Our Generals are failing us. The President and Congress are clueless. And it just so happens all these folks are wholly-owned subsidiaries of the military-industrial complex.
Let’s look at an accurate reality: In Afghanistan, a small ragtag group of poorly-armed religious zealots defeated the United States military. Our men and women fought them for 20 years, and they took everything we could throw at them. But because of the emasculated and inept way the Generals and Congress decided to fight, they beat us so badly we waved the white flag and ran. Our troops were magnificent. Their Generals were a joke.
In Ukraine, we see soldiers alongside untrained civilians slaughtering their Russian aggressors. It’s no contest. The Russians are being beaten so badly, their Generals are coming to the front to find out what the hell is going on, and getting shot in the face by snipers.

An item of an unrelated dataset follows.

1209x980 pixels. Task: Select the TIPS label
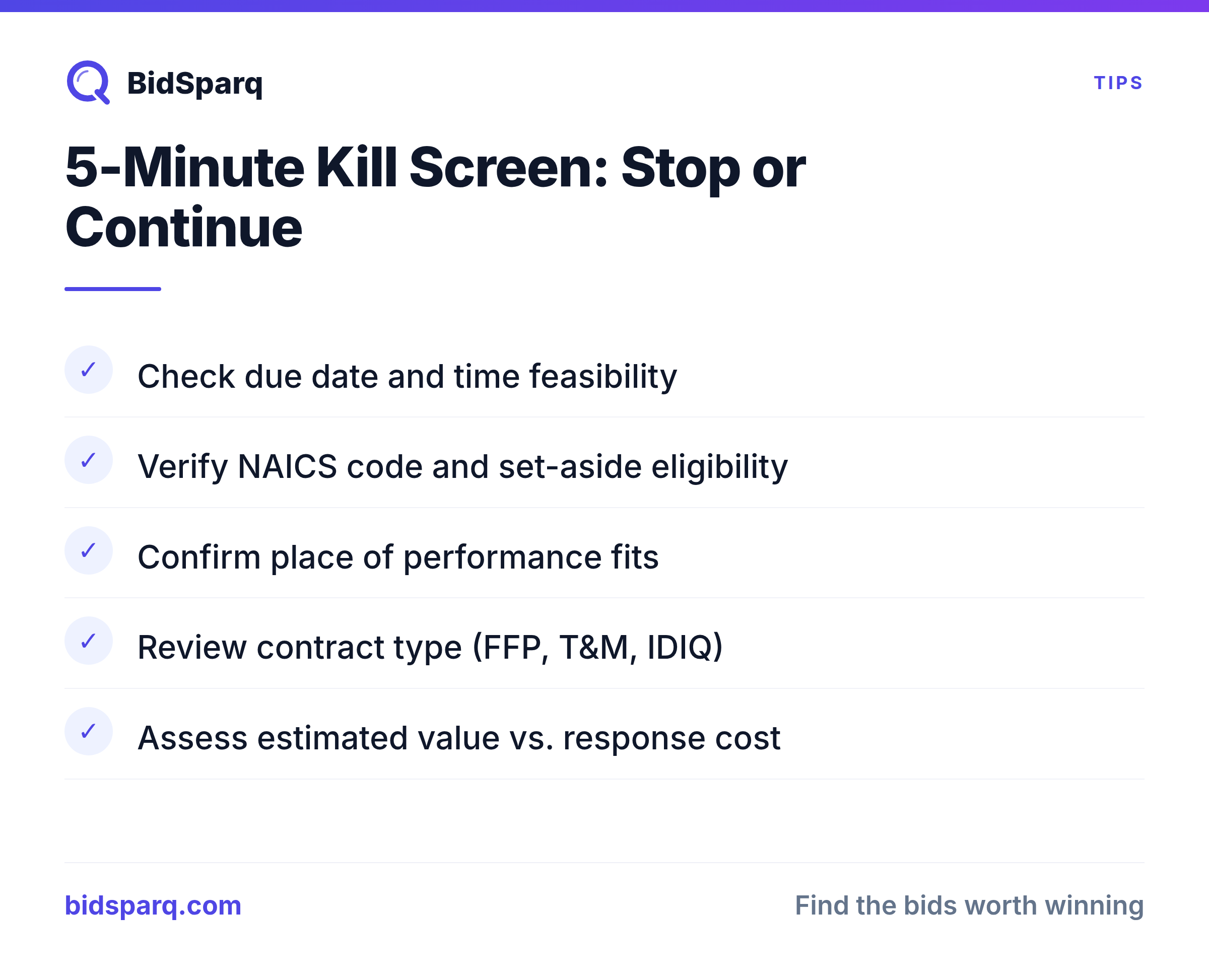[1118, 83]
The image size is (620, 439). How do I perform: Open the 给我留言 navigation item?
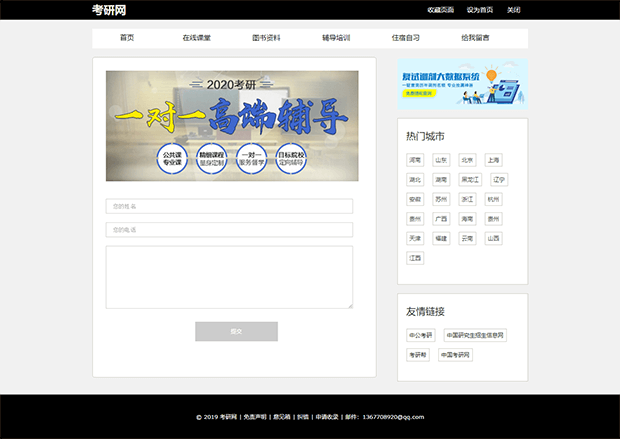coord(475,38)
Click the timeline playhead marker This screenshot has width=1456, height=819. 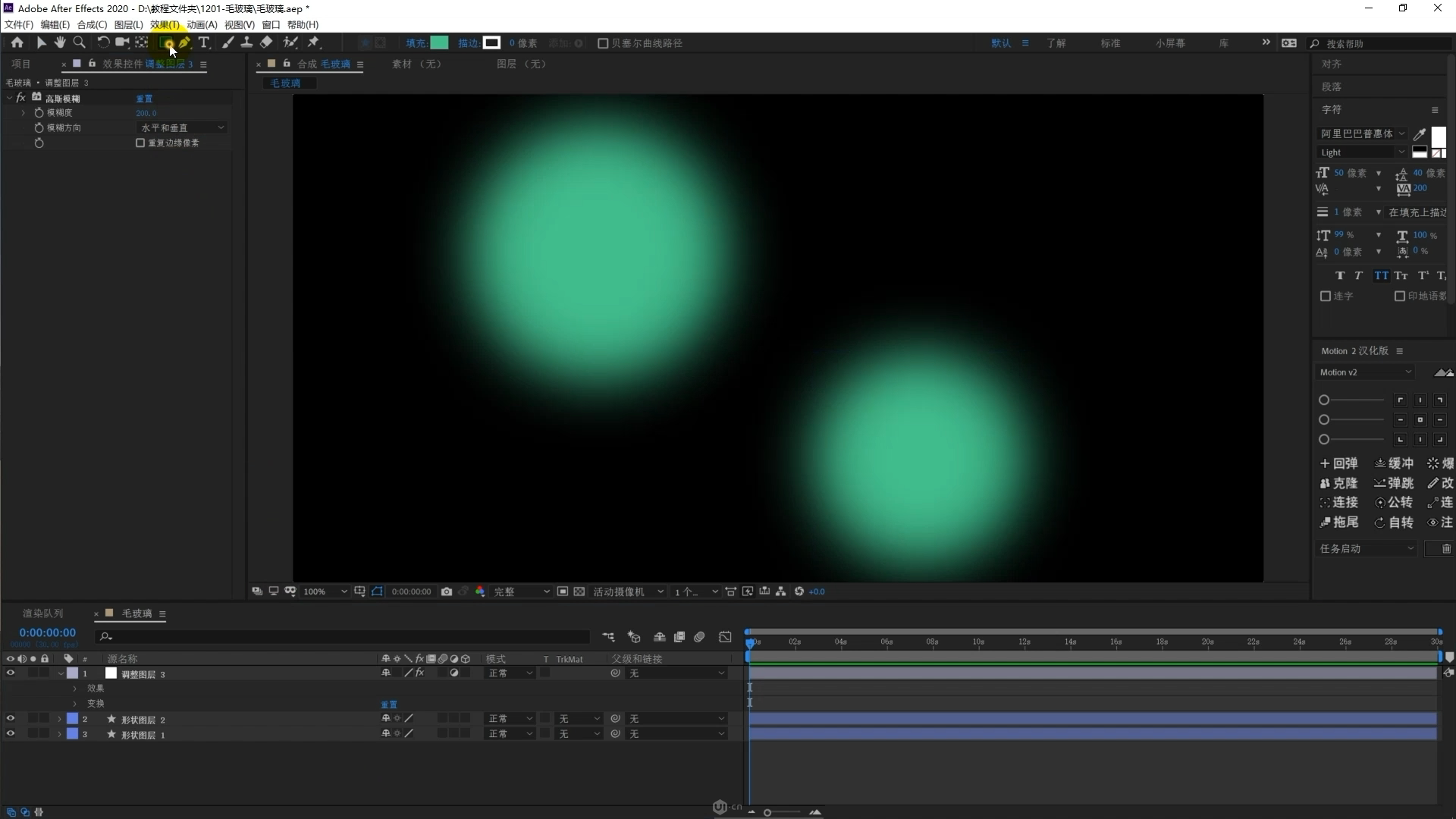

The realities of combat have changed … and it’s right in front us. And there’s no way we’ll react properly, because our Generals will fight the last “good” war — the one where we used tanks and bombs and cool stuff to utterly destroy the Iraqis … the one that involved the military industrial complex in the biggest way possible. Don’t forget, it’s the military industrial complex who offers these retired Generals and Congressmen board-of-director positions paying Hunter-Biden-level money … based on who gave them the most pork.
The way to win wars in the future is not that difficult to surmise, and our current strategies make as much sense as castles. No, we should not dismantle the entire existing military — but we should sure as hell reconfigure the part that puts boots on the ground and does the actual fighting.
We need lots and lots of infantry, but a new kind of infantry. Men tutored endlessly in small-unit guerilla tactics, with the skills need to fight far away from vast logistical supply areas. How can we do this? Quit pretending that everyone in Special Forces needs to be a Superman, and train everyone in Special Forces methods. No, your average Marine or Soldier can’t pass the Navy SEAL School, but SEALs need and want that suffering to build unquestioning trust, because they actually do superman stuff.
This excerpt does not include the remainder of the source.